··· DOCUMENT SEGMENT ···
I think Unity Lewis, the youngest child of the Cunningham family, must have had a close relationship with her big brother John Valentine Cunningham. He was 16 years old when she was born, already out fighting Indians and making a name for himself. Two years later he was married and off on his own, but there had to be some extra relationship between them. I say that because, one, when he died in 1921 he was living in Abilene, but was visiting her in her home in Brownwood while on a fishing trip. I’m sure all the Cunninghams visited one another, but the fact that he visited her and died in her home stands out to me. And, two, she named her second son for him.
John Valentine Lewis was born July 15, 1884, and she named him after her big brother… even though he wasn’t born on Valentine’s Day like John had been.
John Valentine Lewis was born when Unity and James Russell Lewis still lived near Priddy, Texas, and were farmers. But when John and his 3 younger brothers were still young, Unity wanted the family to move to Brownwood so the boys would be able to get a better education. They moved to town and J.R. Lewis was an elected county official.
John Valentine Lewis married Gertie Grindstaff of Burnet July 3, 1904. He was 19, but she was just 16. They moved back to the family farm in Mills County and began their family. They had 5 children over the next 12 years. In 1910 they were still in Mills County farming, but by 1920 the family had moved east to Pottsville in Hamilton County and John was working as a ginner at the cotton gin (and probably farming, too).
Gertie is the woman in this picture, standing next to her father-in-law James Lewis. John is the taller young man in front of her. Is her hand resting on his shoulder lightly?
By the late 20s they had moved to San Angelo. John was working as a laborer for the highway department. These were very hard times and I wonder if they moved for a job or moved because other family members were in Tom Green County or because of John’s health. San Angelo had a reputation for its dry air and in the time of tuberculosis many people moved there in hopes of healing. That is a possibility because John Valentine Cunningham died Feb. 6, 1931, from meningitis and tuberculosis. He was only 46 years old.
When John died, 2 of their children were still under 20. I don’t know if their 2 older daughters were married or not. They may have still been living at home as well. Gertie was left with a family to take care of in the Depression. Before many years passed, she married a young soldier, Charles Murphy, and she is buried with him at Fort Sam Houston in San Antonio.
We have lost touch with the John Valentine Lewis family, probably because the children lost touch with his family after their mother remarried. I have information on one descendant from one daughter and know that their youngest son, John Valentine Lewis, Jr., died very young at the State Hospital in Austin without descendants and is buried in the Oakwood Annex without a headstone.
But John Valentine Lewis is buried in the Newburg Cemetery by his mother and father and near so many other Cunninghams that he grew up among.
I think this picture was in 1928 when the family gathered for the parents’ 50th wedding anniversary.
··· EXTRACTED DATA ···
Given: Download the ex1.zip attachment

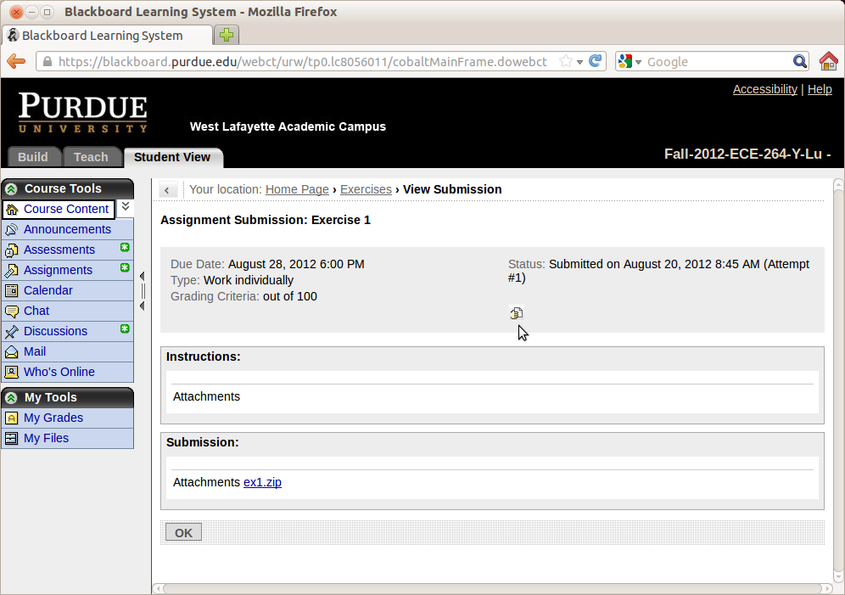Looking at the screenshot, I should (x=262, y=482).
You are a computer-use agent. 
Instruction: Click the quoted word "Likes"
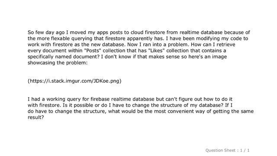(x=156, y=51)
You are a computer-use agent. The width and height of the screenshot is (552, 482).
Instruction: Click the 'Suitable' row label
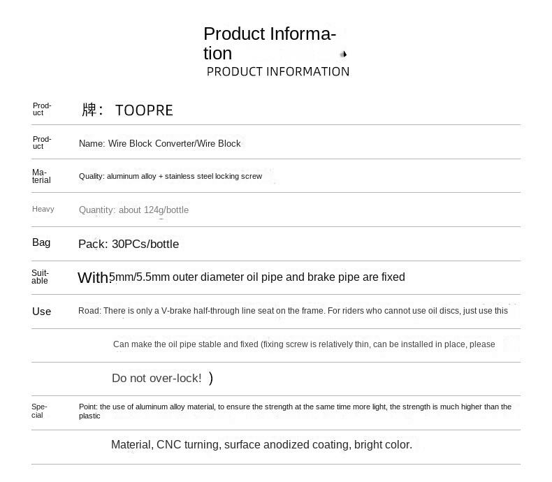point(40,277)
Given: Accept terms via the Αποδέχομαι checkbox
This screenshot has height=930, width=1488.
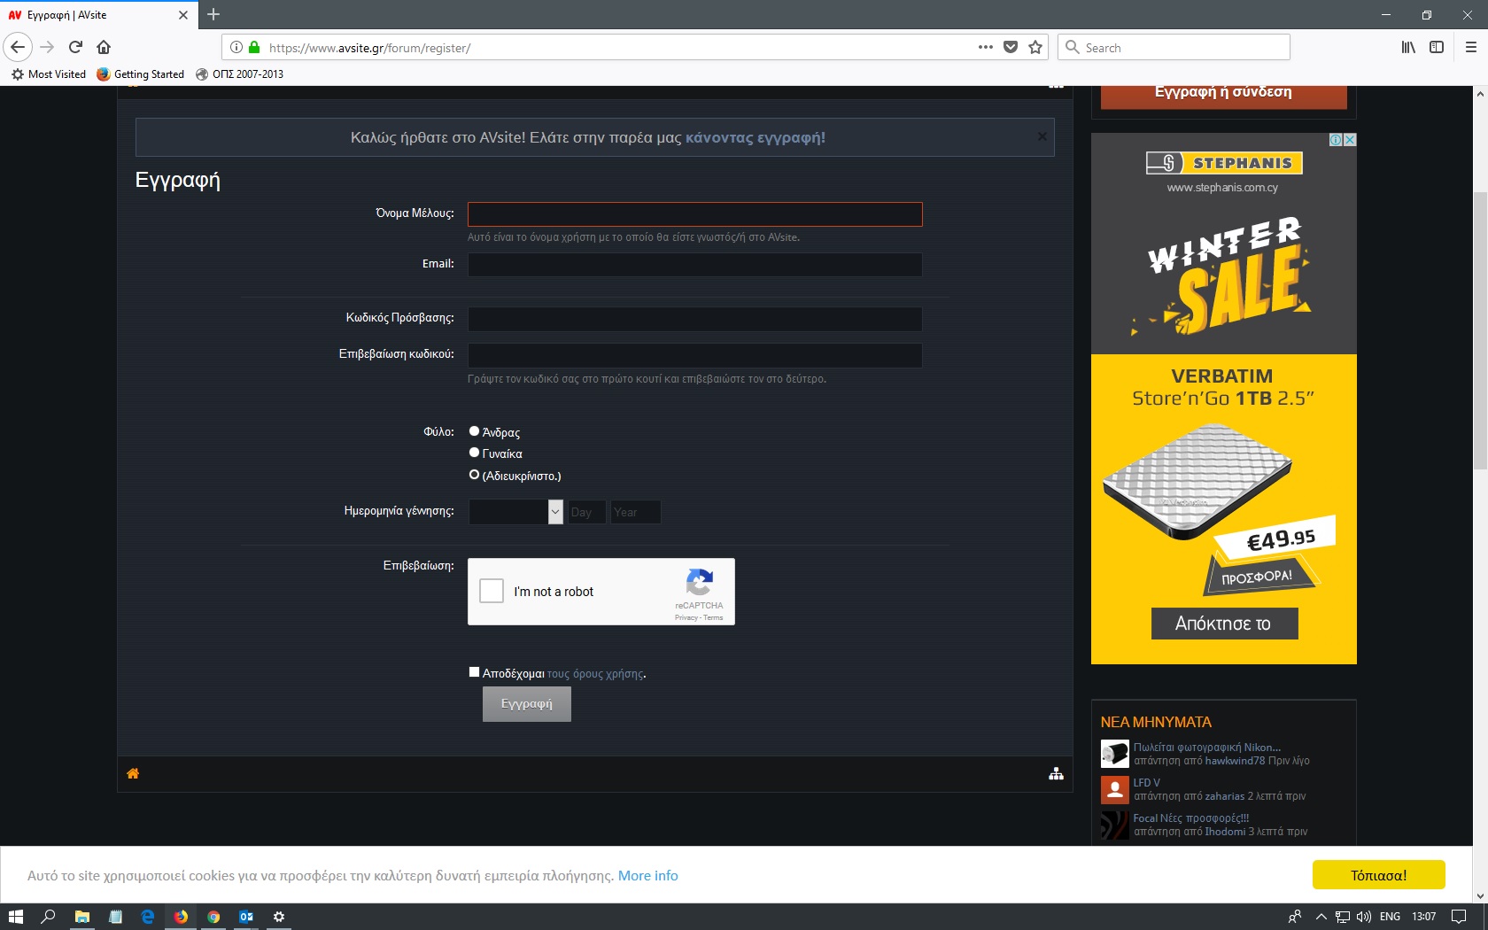Looking at the screenshot, I should click(474, 672).
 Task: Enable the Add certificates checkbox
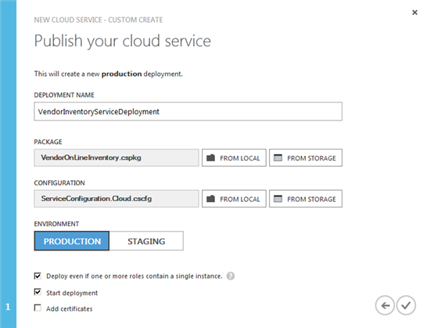[x=38, y=308]
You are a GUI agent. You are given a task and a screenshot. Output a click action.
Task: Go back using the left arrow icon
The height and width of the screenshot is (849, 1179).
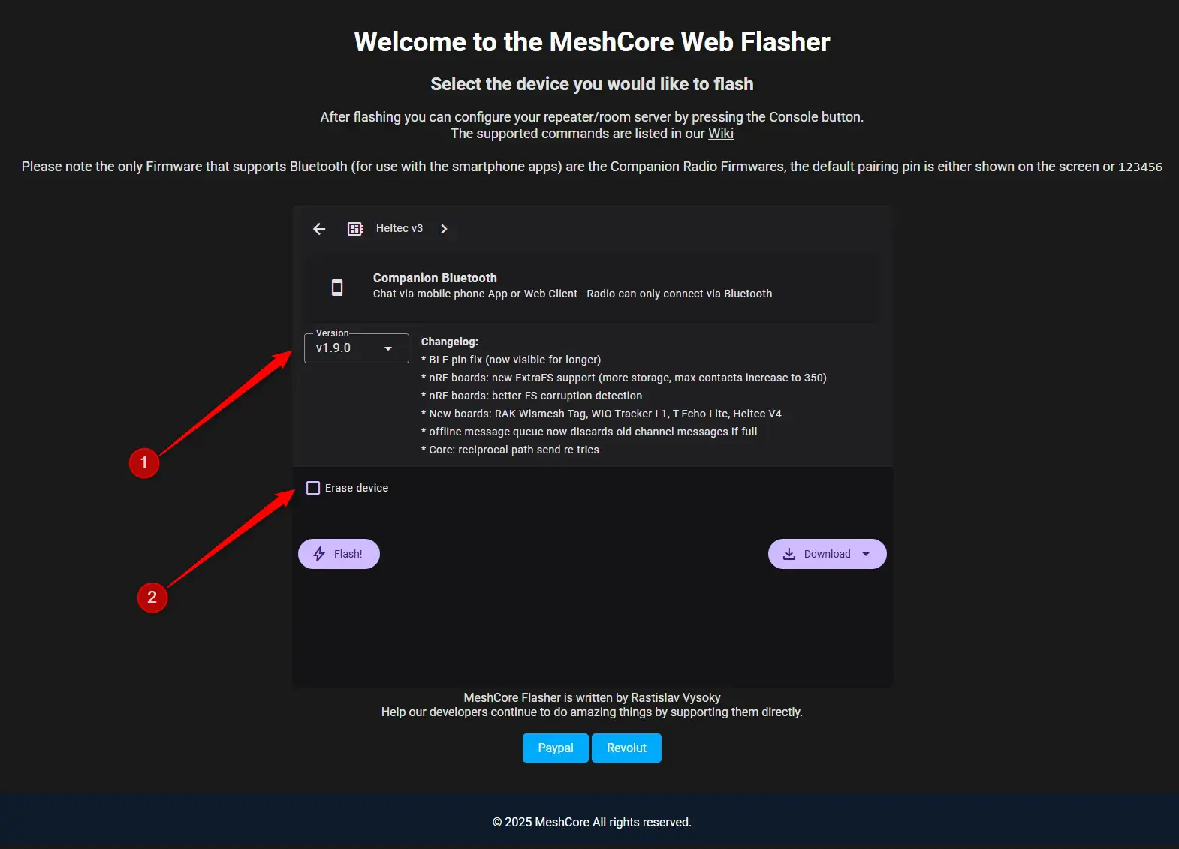coord(319,229)
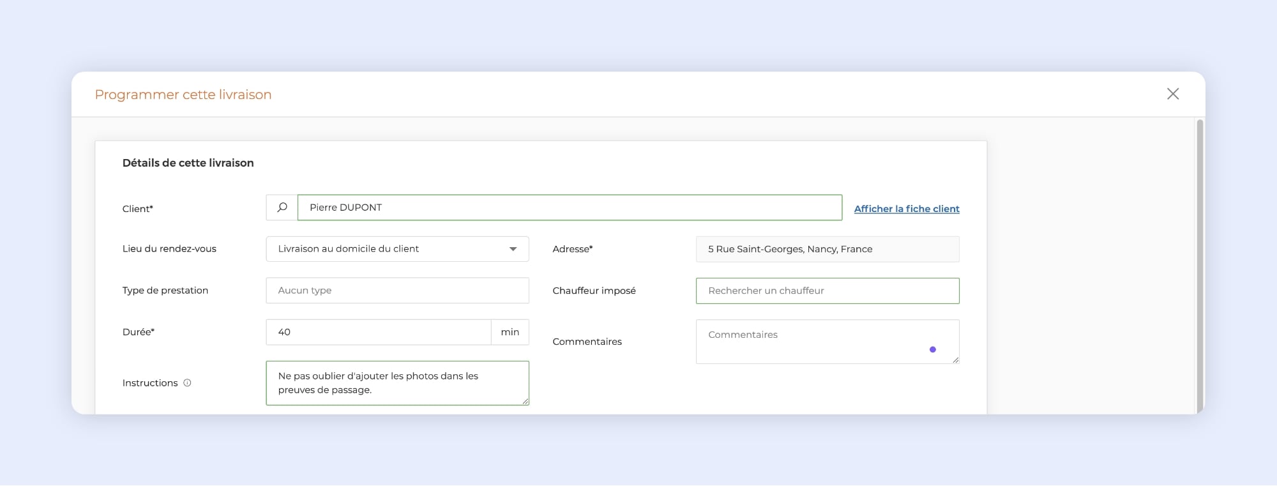Click the Rechercher un chauffeur search field
The height and width of the screenshot is (486, 1277).
tap(827, 291)
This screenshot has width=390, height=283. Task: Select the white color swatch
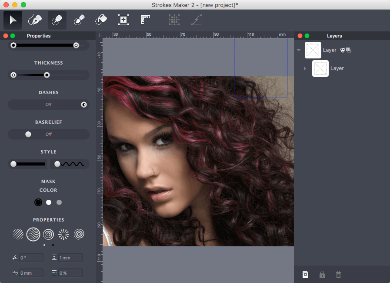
···
#### DIRECTIONS
• A. Transcribe the stretch of the John Valentine Lewis family history from "I think Unity" through "John had been.".
• B. Answer these from the John Valentine Lewis family history:
(i) Whom did John Valentine Lewis marry, and on what date?
(ii) What work was John doing after the family moved to San Angelo?
(iii) In which cemetery is John Valentine Lewis buried?

#### RESPONSES TO THE TASKS
• A.
I think Unity Lewis, the youngest child of the Cunningham family, must have had a close relationship with her big brother John Valentine Cunningham. He was 16 years old when she was born, already out fighting Indians and making a name for himself. Two years later he was married and off on his own, but there had to be some extra relationship between them. I say that because, one, when he died in 1921 he was living in Abilene, but was visiting her in her home in Brownwood while on a fishing trip. I’m sure all the Cunninghams visited one another, but the fact that he visited her and died in her home stands out to me. And, two, she named her second son for him.
John Valentine Lewis was born July 15, 1884, and she named him after her big brother… even though he wasn’t born on Valentine’s Day like John had been.

• B.
(i) Gertie Grindstaff of Burnet, on July 3, 1904.
(ii) He worked as a laborer for the highway department.
(iii) The Newburg Cemetery.